You never know the impact of the words you say or write until someone reacts to them.
I read and react to social media every day as I peruse my feed filled with thoughts and expressions, quips and snark. I’ve always tried to find a way to fit in everywhere a conversation occurred. I often found myself the wallflower bending towards the sunny conversation. Learning the idiosyncrasies of those involved and bringing in what I could to benefit and add to the discourse. With social media, the accessibility to these conversations is like being a fly on a wall to social circles I would have never been associated with in my typical walk of life.
I always fancied myself the jester. I wanted to be the guy who had the right funny line to say at any given moment. I was surrounded by others who were blessed with such a gift of humor. I felt blessed with a vapidity of a dunce. I never felt like I was a quick wit or a sharp observer with the humorous observation. But I tried.

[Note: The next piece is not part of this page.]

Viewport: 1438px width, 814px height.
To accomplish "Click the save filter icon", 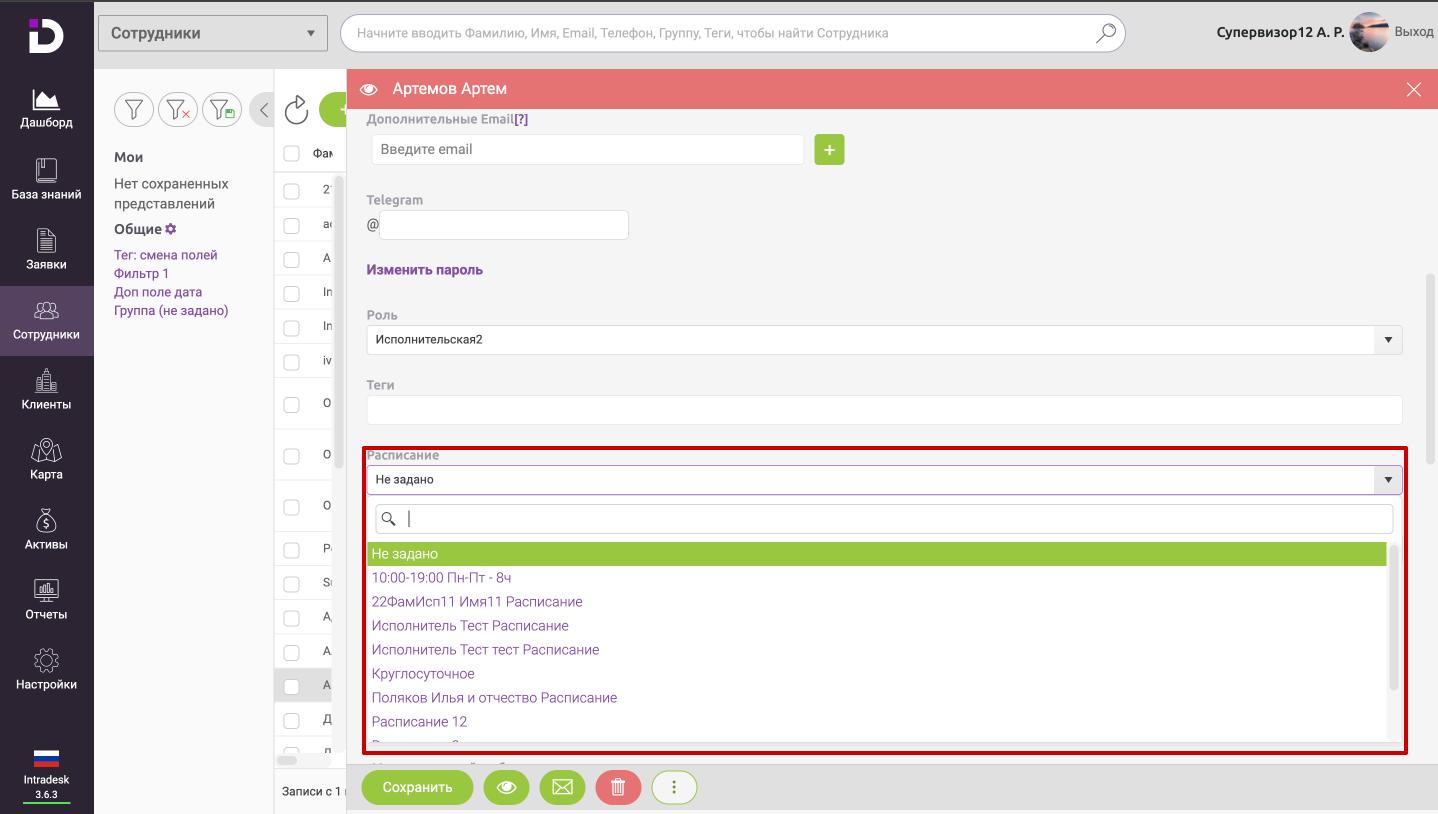I will (x=222, y=109).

Humor for me lies in the comparison; the mundane and the absurd hand in hand in hilarious color walking with awkward pride across my mind. At times however, my humor takes on an off color that I didn’t intend to be taken as such. I sometimes rush the constructed thought before I have a chance to edit or censor what may come off as an inappropriate. In the acquaintance of close company a wrinkled nose or a ubiquitously stern “dude” suffices to check me and remind me of having crossed a tenacious line going from humor to off color. Everyone has their tolerance for what’s funny, I do too. Unfortunately you don’t learn such limits until you’ve crossed that line. I am reminded of an incident in high school where I made a hanging joke not realizing earlier that day an underclassmen had hung themselves. I was bothered that I crossed a line without realizing the surrounding circumstances and had I known otherwise I would have never made such a joke. After the incident I sat down with the person I offended and talked it out. It was something I definitely learned from.

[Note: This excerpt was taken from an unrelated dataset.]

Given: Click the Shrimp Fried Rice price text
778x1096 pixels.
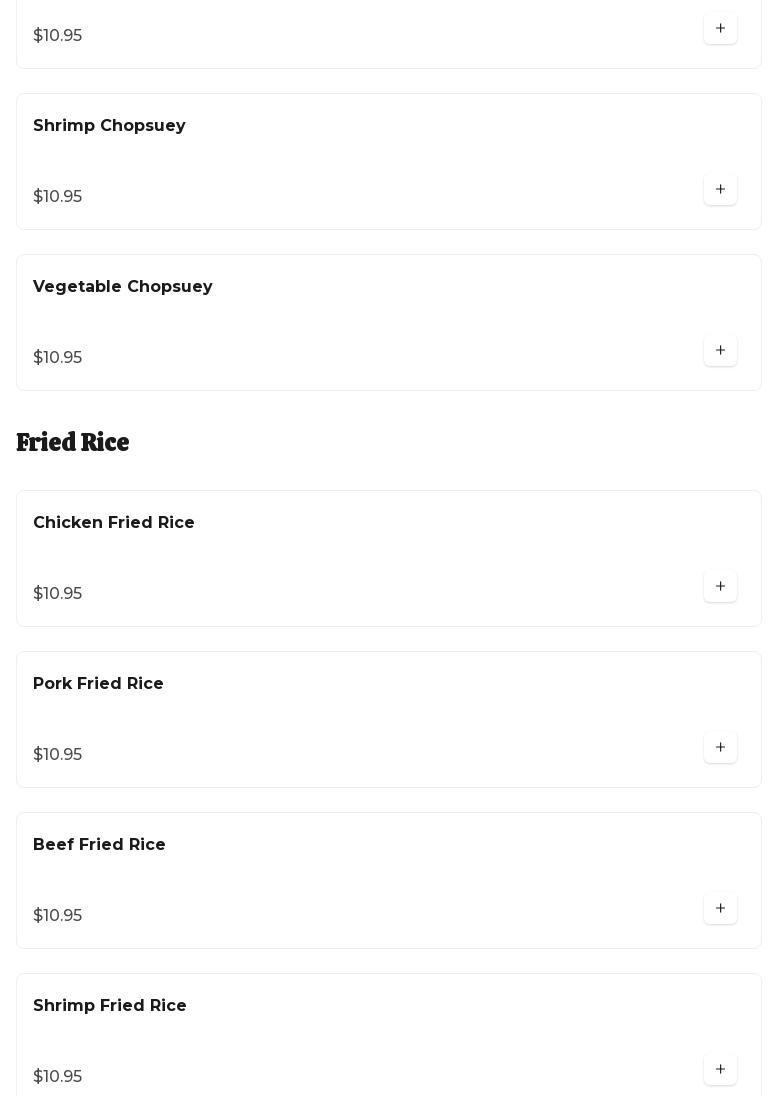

Then came today when someone I follow in my social networks made a post and in my head a response flickered in a “Well this would be far worse” type of response. It read as a bit off color but I wasn’t sure how it would read because it was definitely walking that fine line.
The reaction I was replied with definitely reinforced my hesitations to my quick, unfiltered reaction to the initial reply. A mutual acquaintance of the person I replied chimed in with a deeper reaction that I truly didn’t intended that bothered me throughout my day in the same way my incident in high school did. I redacted my poorly applied quip and reading an additional response in regards to my quip made me step back and look at how I effect and what my place is in social media.
What am I contributing other than trying to be the jester? Is that all I resort myself to be? An unfortunate off color joke away from alienating even my friends? I execute thought better in the long form so for now I am taking a step back from social media and refocusing my thoughts in a more constructive venture and delving back into my writing where y thoughts can simmer and percolate in a less rapid fire method where I can think out how my words effect those that read what I am leaving out there for the world to see. Everything I write is a reflection of my character. We all have our flaws and sometimes those mistakes are there for everyone to see. We hope they don’t hold it against us when they are seen and that one can be forgiven for erring as humans so often do. I can only step back now, give myself a break from the rapidity and immediacy of social media and focus my mind so that when I do come back I can contribute to the social web in a more quantifiable way than a fleeting joke. I think right now I am going to go have a listen to the Bee Gee’s “I started a joke”
For those I’ve offended today and for those I’ve offended before, I am sorry.